La présence d’une collection n’exige pas cet élément. Utilisez-le uniquement lorsque le modèle de champ personnalisé améliore la récupération ou la navigation. Un court ensemble de prérequis appartient toujours aux puces, et une matrice de capacités appartient toujours à un tableau.

Checklist QA

  • La collection a un titre et une phrase de portée qui définit l’inclusion.
  • Chaque élément représente le même type d’entité, de ressource, de capacité ou d’option.
  • Les champs obligatoires et facultatifs sont documentés avant la saisie du contenu.
  • Chaque élément a un ID stable unique, un titre et un résumé de 12 à 60 mots.
  • Aucun élément n’invente un champ qui est absent du schéma enregistré.
  • La collection contient 3 à 12 éléments, ou des groupes justifiés de 24 maximum au total.
  • Les éléments n’ont pas plus de trois paires de métadonnées visibles et une action principale.
  • Les étiquettes, unités, statuts, dates et le libellé des actions sont cohérents.
  • L’ordre est déclaré lorsqu’il implique un classement, une chronologie ou une priorité.
  • Un tableau a été choisi à la place lorsque la comparaison croisée est la tâche principale.
  • La sortie utilise une <ul> ou <ol> sémantique avec un <li> par élément.
  • Les titres suivent la hiérarchie de la page et les métadonnées utilisent la sémantique terme–description.
  • Le focus clavier est visible et les liens décrivent leurs destinations.
  • L’ordre source correspond à l’ordre visuel sur les largeurs bureau et mobile.
  • Le balisage ItemList, s’il est présent, correspond aux éléments visibles, à l’ordre, au compte, aux noms et aux URL.
  • Les valeurs volatiles proviennent d’une source possédée et incluent une date de vérification appropriée.

FAQ

Les questions ci-dessous résolvent les limites qui font le plus souvent dériver une liste personnalisée vers des puces, des fiches ou des tableaux.

Qu’est-ce qu’une liste personnalisée ?

Une liste personnalisée est une collection répétable dont les éléments partagent un petit schéma de champ nommé, tel que le titre, le résumé, les métadonnées et le lien.

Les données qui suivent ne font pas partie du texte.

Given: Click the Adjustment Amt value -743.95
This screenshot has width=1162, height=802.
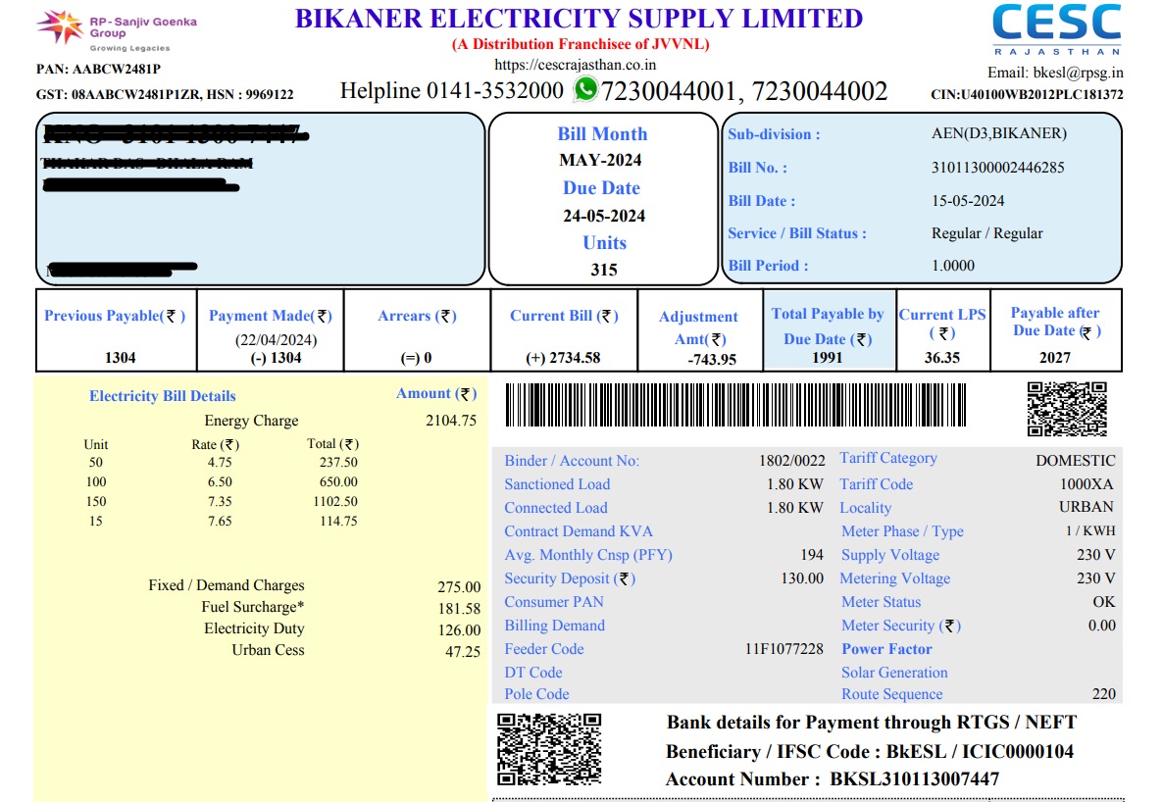Looking at the screenshot, I should click(x=712, y=360).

Elle se situe entre une simple liste à puces et une grille de fiches visuellement indépendantes.

Combien d’éléments une liste personnalisée doit-elle contenir ?

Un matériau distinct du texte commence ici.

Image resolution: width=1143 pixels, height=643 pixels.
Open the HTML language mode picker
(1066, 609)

Utilisez trois à douze éléments comme fourchette éditoriale normale. Deux éléments nécessitent généralement du texte ou un composant côte à côte. Plus de douze nécessitent un regroupement utile, un filtrage, une pagination ou un modèle d’annuaire ; la variante groupée ne doit pas dépasser vingt-quatre éléments.

Quand une liste personnalisée doit-elle devenir un tableau ?

Utilisez un tableau lorsque les lecteurs doivent comparer la plupart des éléments sur les mêmes trois champs ou plus, en particulier les valeurs numériques, les dates, les statuts ou les capacités oui/non. Conservez une liste lorsque les résumés et les liens de navigation sont plus importants que la comparaison entre éléments.

Une liste personnalisée a-t-elle besoin du schéma ItemList ?

Non. Ajoutez ItemList uniquement lorsque la collection est significative et finie, que chaque élément balisé est visible et que toute position reflète un ordre déclaré. Les listes de navigation, de teaser et de contenu connexe ordinaires ont généralement besoin de HTML sémantique plutôt que d’un schéma spécial.

Les éléments peuvent-ils avoir des champs différents ?

Seuls les champs facultatifs définis par le schéma partagé peuvent être absents. Ne laissez pas les auteurs inventer des champs par élément. Si plusieurs éléments nécessitent un modèle d’information différent, divisez-les dans une autre liste ou choisissez un élément plus approprié.